§ **WHAT TO DO**
Write out the whole listing again so that each line matches the original.

§ **RECORDED DATA**
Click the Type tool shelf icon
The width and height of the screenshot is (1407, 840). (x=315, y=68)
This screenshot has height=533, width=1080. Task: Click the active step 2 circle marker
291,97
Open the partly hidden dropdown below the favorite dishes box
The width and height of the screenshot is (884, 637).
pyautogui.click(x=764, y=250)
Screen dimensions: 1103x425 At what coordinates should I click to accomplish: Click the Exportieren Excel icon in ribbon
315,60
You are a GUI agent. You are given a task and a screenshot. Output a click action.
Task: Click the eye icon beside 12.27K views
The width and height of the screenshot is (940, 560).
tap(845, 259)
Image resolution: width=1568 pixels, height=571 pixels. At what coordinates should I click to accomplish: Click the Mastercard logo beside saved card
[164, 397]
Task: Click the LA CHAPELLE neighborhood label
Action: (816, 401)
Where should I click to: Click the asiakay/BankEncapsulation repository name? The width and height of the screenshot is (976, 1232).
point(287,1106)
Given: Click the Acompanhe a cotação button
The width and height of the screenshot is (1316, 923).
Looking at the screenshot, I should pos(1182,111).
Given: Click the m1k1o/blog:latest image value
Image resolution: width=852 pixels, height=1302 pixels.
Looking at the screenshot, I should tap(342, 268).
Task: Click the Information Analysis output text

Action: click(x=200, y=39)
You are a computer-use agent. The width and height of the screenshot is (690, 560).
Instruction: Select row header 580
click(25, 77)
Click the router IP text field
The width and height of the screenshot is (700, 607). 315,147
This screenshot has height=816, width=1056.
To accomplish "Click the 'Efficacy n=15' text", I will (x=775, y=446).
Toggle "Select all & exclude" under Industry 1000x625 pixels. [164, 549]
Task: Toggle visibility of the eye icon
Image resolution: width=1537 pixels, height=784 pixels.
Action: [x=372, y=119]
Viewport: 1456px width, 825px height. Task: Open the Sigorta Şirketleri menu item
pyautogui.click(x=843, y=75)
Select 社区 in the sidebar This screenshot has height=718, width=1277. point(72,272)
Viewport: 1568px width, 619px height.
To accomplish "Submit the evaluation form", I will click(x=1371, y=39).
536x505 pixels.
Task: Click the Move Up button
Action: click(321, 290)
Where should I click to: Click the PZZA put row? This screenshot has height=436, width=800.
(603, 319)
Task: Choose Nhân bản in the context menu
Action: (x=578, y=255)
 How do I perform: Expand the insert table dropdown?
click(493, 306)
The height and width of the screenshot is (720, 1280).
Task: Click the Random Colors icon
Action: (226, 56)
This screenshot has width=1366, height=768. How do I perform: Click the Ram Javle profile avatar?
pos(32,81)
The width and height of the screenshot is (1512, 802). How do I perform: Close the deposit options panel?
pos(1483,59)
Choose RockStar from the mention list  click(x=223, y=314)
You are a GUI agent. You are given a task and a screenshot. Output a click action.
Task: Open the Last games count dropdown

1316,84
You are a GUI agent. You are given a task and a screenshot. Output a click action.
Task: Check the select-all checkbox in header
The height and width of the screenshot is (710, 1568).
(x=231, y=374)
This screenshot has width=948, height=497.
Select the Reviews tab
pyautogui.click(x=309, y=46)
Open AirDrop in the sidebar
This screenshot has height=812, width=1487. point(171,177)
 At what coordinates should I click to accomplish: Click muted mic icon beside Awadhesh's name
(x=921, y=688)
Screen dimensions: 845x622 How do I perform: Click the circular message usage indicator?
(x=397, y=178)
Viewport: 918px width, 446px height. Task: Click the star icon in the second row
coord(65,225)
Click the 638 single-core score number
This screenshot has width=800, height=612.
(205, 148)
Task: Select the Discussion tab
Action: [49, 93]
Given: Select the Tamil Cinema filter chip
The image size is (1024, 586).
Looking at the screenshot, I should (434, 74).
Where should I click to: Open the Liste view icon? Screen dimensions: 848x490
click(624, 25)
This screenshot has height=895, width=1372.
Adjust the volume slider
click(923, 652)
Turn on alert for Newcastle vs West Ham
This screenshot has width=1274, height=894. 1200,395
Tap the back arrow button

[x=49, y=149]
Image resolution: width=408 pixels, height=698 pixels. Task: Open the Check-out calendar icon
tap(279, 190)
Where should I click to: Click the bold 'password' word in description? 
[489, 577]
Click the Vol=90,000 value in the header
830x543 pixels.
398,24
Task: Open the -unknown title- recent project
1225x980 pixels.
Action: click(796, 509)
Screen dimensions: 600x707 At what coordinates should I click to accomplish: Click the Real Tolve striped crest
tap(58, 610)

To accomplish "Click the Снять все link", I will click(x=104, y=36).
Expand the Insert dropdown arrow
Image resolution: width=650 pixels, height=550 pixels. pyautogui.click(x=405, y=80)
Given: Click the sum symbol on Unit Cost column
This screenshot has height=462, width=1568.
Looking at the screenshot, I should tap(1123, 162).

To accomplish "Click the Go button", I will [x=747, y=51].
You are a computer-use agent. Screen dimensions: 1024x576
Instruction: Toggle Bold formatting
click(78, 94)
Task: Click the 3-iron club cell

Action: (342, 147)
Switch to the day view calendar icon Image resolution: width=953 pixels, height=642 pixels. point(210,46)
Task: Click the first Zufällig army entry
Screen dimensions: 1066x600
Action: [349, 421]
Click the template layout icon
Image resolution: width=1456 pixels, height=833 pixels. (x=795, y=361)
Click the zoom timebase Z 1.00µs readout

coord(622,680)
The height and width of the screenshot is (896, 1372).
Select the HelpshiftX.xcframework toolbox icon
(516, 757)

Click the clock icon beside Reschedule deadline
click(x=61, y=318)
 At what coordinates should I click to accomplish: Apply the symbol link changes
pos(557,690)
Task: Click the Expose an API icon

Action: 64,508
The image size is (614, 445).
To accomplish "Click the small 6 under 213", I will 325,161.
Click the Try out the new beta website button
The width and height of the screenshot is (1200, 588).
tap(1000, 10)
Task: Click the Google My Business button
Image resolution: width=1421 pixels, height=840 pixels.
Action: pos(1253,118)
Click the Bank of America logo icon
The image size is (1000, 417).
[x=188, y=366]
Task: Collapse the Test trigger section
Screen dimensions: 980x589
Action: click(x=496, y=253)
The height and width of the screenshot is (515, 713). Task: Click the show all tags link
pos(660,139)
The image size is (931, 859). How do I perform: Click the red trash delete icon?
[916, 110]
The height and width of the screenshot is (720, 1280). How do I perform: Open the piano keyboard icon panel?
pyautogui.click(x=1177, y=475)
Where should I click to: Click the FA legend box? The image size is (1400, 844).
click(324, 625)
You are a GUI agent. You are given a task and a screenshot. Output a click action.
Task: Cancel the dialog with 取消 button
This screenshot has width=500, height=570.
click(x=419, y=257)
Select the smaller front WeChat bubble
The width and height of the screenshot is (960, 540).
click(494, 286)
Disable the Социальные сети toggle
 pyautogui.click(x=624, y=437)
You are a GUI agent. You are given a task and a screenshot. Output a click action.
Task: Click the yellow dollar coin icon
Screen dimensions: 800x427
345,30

§ **ANSWER**
Click the Type tool shelf icon
The width and height of the screenshot is (1407, 840). (x=315, y=68)
This screenshot has height=533, width=1080. Task: Click the active step 2 circle marker
291,97
Open the partly hidden dropdown below the favorite dishes box
The width and height of the screenshot is (884, 637).
pyautogui.click(x=764, y=250)
Screen dimensions: 1103x425 At what coordinates should I click to accomplish: Click the Exportieren Excel icon in ribbon
315,60
You are a GUI agent. You are given a task and a screenshot. Output a click action.
Task: Click the eye icon beside 12.27K views
The width and height of the screenshot is (940, 560).
tap(845, 259)
Image resolution: width=1568 pixels, height=571 pixels. At what coordinates should I click to accomplish: Click the Mastercard logo beside saved card
[164, 397]
Task: Click the LA CHAPELLE neighborhood label
Action: (816, 401)
Where should I click to: Click the asiakay/BankEncapsulation repository name? The width and height of the screenshot is (976, 1232).
point(287,1106)
Given: Click the Acompanhe a cotação button
The width and height of the screenshot is (1316, 923).
Looking at the screenshot, I should pos(1182,111).
Given: Click the m1k1o/blog:latest image value
Image resolution: width=852 pixels, height=1302 pixels.
Looking at the screenshot, I should tap(342, 268).
Task: Click the Information Analysis output text

Action: click(x=200, y=39)
You are a computer-use agent. The width and height of the screenshot is (690, 560).
Instruction: Select row header 580
click(25, 77)
Click the router IP text field
The width and height of the screenshot is (700, 607). 315,147
This screenshot has height=816, width=1056.
To accomplish "Click the 'Efficacy n=15' text", I will (x=775, y=446).
Toggle "Select all & exclude" under Industry 1000x625 pixels. [164, 549]
Task: Toggle visibility of the eye icon
Image resolution: width=1537 pixels, height=784 pixels.
Action: [x=372, y=119]
Viewport: 1456px width, 825px height. Task: Open the Sigorta Şirketleri menu item
pyautogui.click(x=843, y=75)
Select 社区 in the sidebar This screenshot has height=718, width=1277. point(72,272)
Viewport: 1568px width, 619px height.
To accomplish "Submit the evaluation form", I will click(x=1371, y=39).
536x505 pixels.
Task: Click the Move Up button
Action: click(321, 290)
Where should I click to: Click the PZZA put row? This screenshot has height=436, width=800.
(603, 319)
Task: Choose Nhân bản in the context menu
Action: (x=578, y=255)
 How do I perform: Expand the insert table dropdown?
click(493, 306)
The height and width of the screenshot is (720, 1280).
Task: Click the Random Colors icon
Action: (226, 56)
This screenshot has width=1366, height=768. How do I perform: Click the Ram Javle profile avatar?
pos(32,81)
The width and height of the screenshot is (1512, 802). How do I perform: Close the deposit options panel?
pos(1483,59)
Choose RockStar from the mention list  click(x=223, y=314)
You are a GUI agent. You are given a task and a screenshot. Output a click action.
Task: Open the Last games count dropdown

1316,84
You are a GUI agent. You are given a task and a screenshot. Output a click action.
Task: Check the select-all checkbox in header
The height and width of the screenshot is (710, 1568).
(x=231, y=374)
This screenshot has width=948, height=497.
Select the Reviews tab
pyautogui.click(x=309, y=46)
Open AirDrop in the sidebar
This screenshot has height=812, width=1487. point(171,177)
 At what coordinates should I click to accomplish: Click muted mic icon beside Awadhesh's name
(x=921, y=688)
Screen dimensions: 845x622 How do I perform: Click the circular message usage indicator?
(x=397, y=178)
Viewport: 918px width, 446px height. Task: Click the star icon in the second row
coord(65,225)
Click the 638 single-core score number
This screenshot has width=800, height=612.
(205, 148)
Task: Select the Discussion tab
Action: [49, 93]
Given: Select the Tamil Cinema filter chip
The image size is (1024, 586).
Looking at the screenshot, I should (434, 74).
Where should I click to: Open the Liste view icon? Screen dimensions: 848x490
click(624, 25)
This screenshot has height=895, width=1372.
Adjust the volume slider
click(923, 652)
Turn on alert for Newcastle vs West Ham
This screenshot has width=1274, height=894. 1200,395
Tap the back arrow button

[x=49, y=149]
Image resolution: width=408 pixels, height=698 pixels. Task: Open the Check-out calendar icon
tap(279, 190)
Where should I click to: Click the bold 'password' word in description? 
[489, 577]
Click the Vol=90,000 value in the header
830x543 pixels.
398,24
Task: Open the -unknown title- recent project
1225x980 pixels.
Action: click(796, 509)
Screen dimensions: 600x707 At what coordinates should I click to accomplish: Click the Real Tolve striped crest
tap(58, 610)

To accomplish "Click the Снять все link", I will click(x=104, y=36).
Expand the Insert dropdown arrow
Image resolution: width=650 pixels, height=550 pixels. pyautogui.click(x=405, y=80)
Given: Click the sum symbol on Unit Cost column
This screenshot has height=462, width=1568.
Looking at the screenshot, I should tap(1123, 162).

To accomplish "Click the Go button", I will [x=747, y=51].
You are a computer-use agent. Screen dimensions: 1024x576
Instruction: Toggle Bold formatting
click(78, 94)
Task: Click the 3-iron club cell

Action: (342, 147)
Switch to the day view calendar icon Image resolution: width=953 pixels, height=642 pixels. point(210,46)
Task: Click the first Zufällig army entry
Screen dimensions: 1066x600
Action: [349, 421]
Click the template layout icon
Image resolution: width=1456 pixels, height=833 pixels. (x=795, y=361)
Click the zoom timebase Z 1.00µs readout

coord(622,680)
The height and width of the screenshot is (896, 1372).
Select the HelpshiftX.xcframework toolbox icon
(516, 757)

Click the clock icon beside Reschedule deadline
click(x=61, y=318)
 At what coordinates should I click to accomplish: Apply the symbol link changes
pos(557,690)
Task: Click the Expose an API icon

Action: 64,508
The image size is (614, 445).
To accomplish "Click the small 6 under 213", I will 325,161.
Click the Try out the new beta website button
The width and height of the screenshot is (1200, 588).
tap(1000, 10)
Task: Click the Google My Business button
Image resolution: width=1421 pixels, height=840 pixels.
Action: pos(1253,118)
Click the Bank of America logo icon
The image size is (1000, 417).
[x=188, y=366]
Task: Collapse the Test trigger section
Screen dimensions: 980x589
Action: click(x=496, y=253)
The height and width of the screenshot is (515, 713). Task: Click the show all tags link
pos(660,139)
The image size is (931, 859). How do I perform: Click the red trash delete icon?
[916, 110]
The height and width of the screenshot is (720, 1280). How do I perform: Open the piano keyboard icon panel?
pyautogui.click(x=1177, y=475)
Where should I click to: Click the FA legend box? The image size is (1400, 844).
click(324, 625)
You are a GUI agent. You are given a task and a screenshot. Output a click action.
Task: Cancel the dialog with 取消 button
This screenshot has width=500, height=570.
click(x=419, y=257)
Select the smaller front WeChat bubble
The width and height of the screenshot is (960, 540).
click(494, 286)
Disable the Социальные сети toggle
 pyautogui.click(x=624, y=437)
You are a GUI agent. You are given a task and a screenshot. Output a click action.
Task: Click the yellow dollar coin icon
Screen dimensions: 800x427
345,30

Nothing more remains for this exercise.